Data items:
— start —
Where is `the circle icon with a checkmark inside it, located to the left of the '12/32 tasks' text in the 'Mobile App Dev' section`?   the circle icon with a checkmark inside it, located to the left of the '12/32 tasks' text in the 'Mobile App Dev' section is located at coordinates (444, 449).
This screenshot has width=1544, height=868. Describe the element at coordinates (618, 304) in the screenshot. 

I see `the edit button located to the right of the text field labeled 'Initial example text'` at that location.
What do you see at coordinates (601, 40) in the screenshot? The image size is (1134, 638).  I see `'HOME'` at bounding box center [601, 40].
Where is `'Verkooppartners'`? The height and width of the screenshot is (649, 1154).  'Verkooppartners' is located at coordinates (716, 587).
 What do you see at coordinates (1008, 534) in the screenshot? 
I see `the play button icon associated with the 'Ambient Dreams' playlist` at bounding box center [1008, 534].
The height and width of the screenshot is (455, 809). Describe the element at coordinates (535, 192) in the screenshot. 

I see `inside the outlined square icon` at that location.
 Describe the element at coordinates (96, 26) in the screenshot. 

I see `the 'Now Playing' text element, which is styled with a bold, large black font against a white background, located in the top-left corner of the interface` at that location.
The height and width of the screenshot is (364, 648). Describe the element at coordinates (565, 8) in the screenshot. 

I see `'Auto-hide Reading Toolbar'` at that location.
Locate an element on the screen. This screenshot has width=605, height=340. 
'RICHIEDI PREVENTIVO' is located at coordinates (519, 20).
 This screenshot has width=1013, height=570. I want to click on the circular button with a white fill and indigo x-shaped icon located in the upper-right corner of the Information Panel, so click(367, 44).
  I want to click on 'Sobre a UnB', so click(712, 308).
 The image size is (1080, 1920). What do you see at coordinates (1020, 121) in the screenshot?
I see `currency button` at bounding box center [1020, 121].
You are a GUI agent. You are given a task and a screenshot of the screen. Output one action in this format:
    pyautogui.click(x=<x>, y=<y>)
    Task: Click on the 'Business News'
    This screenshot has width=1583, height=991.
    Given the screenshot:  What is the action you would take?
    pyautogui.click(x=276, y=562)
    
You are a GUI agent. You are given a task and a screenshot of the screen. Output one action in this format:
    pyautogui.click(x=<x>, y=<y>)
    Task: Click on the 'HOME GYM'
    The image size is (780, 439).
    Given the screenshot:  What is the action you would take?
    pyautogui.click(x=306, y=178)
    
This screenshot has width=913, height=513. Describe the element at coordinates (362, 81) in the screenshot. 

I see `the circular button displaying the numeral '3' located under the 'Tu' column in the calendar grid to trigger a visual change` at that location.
— end —
PROBLEM DETAILS = Rewrite the lines starting at the one containing "This screenshot has width=1544, height=868." and ending at the one containing "edit button located" as a numbered list, omitting blank lines.

TASK RESULT =
1. This screenshot has width=1544, height=868. Describe the element at coordinates (618, 304) in the screenshot. 
2. I see `the edit button located to the right of the text field labeled 'Initial example text'` at that location.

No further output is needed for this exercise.